It was the most anticipated award of the evening: Best Actress. Newcomer Barbra Streisand and veteran Katharine Hepburn were in a dead heat for their roles in “Funny Girl” and “The Lion in Winter,” respectively.Ingrid Bergman opened the envelope.
“The winner…” she began, her voice trailing off. “It’s a tie!” She did a double-take and raised her hand to her mouth.
History was made that Oscar night, 1969.
Time inside the modest 102.5 WBAZ-FM studio snapped back to present day as radio host Walker Vreeland switched off the audio clip with a few clicks on his sound board and turned his attention back to the man seated across from him—83-year-old Anthony Harvey, director of “The Lion in Winter,” who accepted the award on Ms. Hepburn’s behalf all those years ago.
“What do you remember about that night?” Mr. Vreeland asked.
“Dreadful things,” Mr. Harvey deadpanned.
“Did you say ‘dreadful things’?” Mr. Vreeland laughed.
“Yes,” Mr. Harvey continued, in an amused British accent. “I just remember the excruciating embarrassment when we both got up to get the award. Ms. Streisand was ahead of me. We went up four, five steps to get to the stage and, by mistake, I stood on her dress—and it ripped!”
Mr. Vreeland gasped.
“So, by the time we got to our places, I’m standing next to Ingrid Bergman, and all we could see was the back and her behind—a rather pretty behind, but with no clothes on,” Mr.
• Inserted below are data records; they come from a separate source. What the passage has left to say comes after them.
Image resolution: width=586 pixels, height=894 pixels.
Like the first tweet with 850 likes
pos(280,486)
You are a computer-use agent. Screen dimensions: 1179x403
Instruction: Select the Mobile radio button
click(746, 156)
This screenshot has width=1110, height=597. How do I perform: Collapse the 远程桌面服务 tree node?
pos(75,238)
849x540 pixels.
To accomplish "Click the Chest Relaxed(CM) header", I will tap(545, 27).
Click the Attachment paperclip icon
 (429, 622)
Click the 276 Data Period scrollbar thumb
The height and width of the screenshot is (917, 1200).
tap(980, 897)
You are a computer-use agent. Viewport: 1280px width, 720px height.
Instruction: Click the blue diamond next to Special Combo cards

Harvey said, finally letting out a laugh. “We started to get absolutely hysterical. Luckily, Barbra Streisand hadn’t realized, and I don’t think to this day she realized. It’s such a ridiculous situation.”
Mr. Harvey, who has lived in Water Mill for 15 years and first started coming out to the East End during the 1960s—when “you went to wonderful dinner parties and roared with laughter,” he said—is the latest subject on Mr. Vreeland’s newest program, “Interview with the Artist,” which has recently found its voice and format, the host said, after a year on air.
He has procured an impressive roster of artists from all facets of the entertainment industry—Cyndi Lauper, Cheech Marin, Roberta Flack, Sandra Bernhard, Jane Krakowski and Mario Cantone, to name a handful—who have discussed their lives, careers, creative processes and world views, shockingly genuinely.
“What I’m trying to do is create an honest conversation, and I think the best interviews are where sparks are flying and discoveries are being made,” Mr. Vreeland, who is a former actor, said last Friday during a telephone interview. “And that can’t happen unless there’s a real give-and-take. If I open up about my weaknesses, fears, embarrassments, failures, the more my guest is going to do the same.”
Mr. Vreeland is not shy about his own struggles. His decision to pursue radio was made while standing on a street corner on the Lower East Side, high on lithium.
There is a back story.
In his 20s, the struggling actor suffered from a nervous breakdown that hospitalized him for 10 days—an experience he said he “would not take back or change for the world.” When he was discharged, he didn’t feel like he was back in the real world, he said. “I was on a lot of lithium at the time—I didn’t quite have my bearings,” he recalled. “All of a sudden, it came to me, in a moment, that I would go into radio. I didn’t understand what it meant. It didn’t make any rational sense to me. Somehow, I knew it was where I was going to go next.”
By interviewing artists—actors, singers, directors and writers, primarily—Mr. Vreeland has not lost his tie to the creative world, and never wants to.
“Artists are living life on a different wavelength than everyone else,” he said. “They tend to live very intriguing, often exciting lives, and they’re great storytellers, and they have great stories to tell. They’re so sensitive and deeply empathic. They’re just more in touch with being alive than most people. Being close to people like that and conversing with them, it make me feel like I’m not alone.”
About a half hour into their interview, Mr. Vreeland leaned toward Mr. Harvey, who had already chatted about his deep friendship with Ms. Hepburn, his creative process and the reason he stopped making films. The host then asked him the last time he had visited home—England.
“I don’t have a home there anymore,” Mr. Harvey said, glancing down. “I would like to, but all the people I grew up with there, they’ve all gone. All my chums have died. And that, I think, is the most upsetting part of getting old, that they’ve disappeared. People that you really loved.”
There was a long pause.
“Other than losing people close to you, are you happy?” Mr. Vreeland asked.
“Yes,” Mr. Harvey said, without hesitation. “Sometimes.”
“Sometimes,” Mr. Vreeland repeated.
“I like that. That’s honest.”
Mr. Harvey nodded. “I’m lucky to be alive. I’ve just turned 85—or something like that.”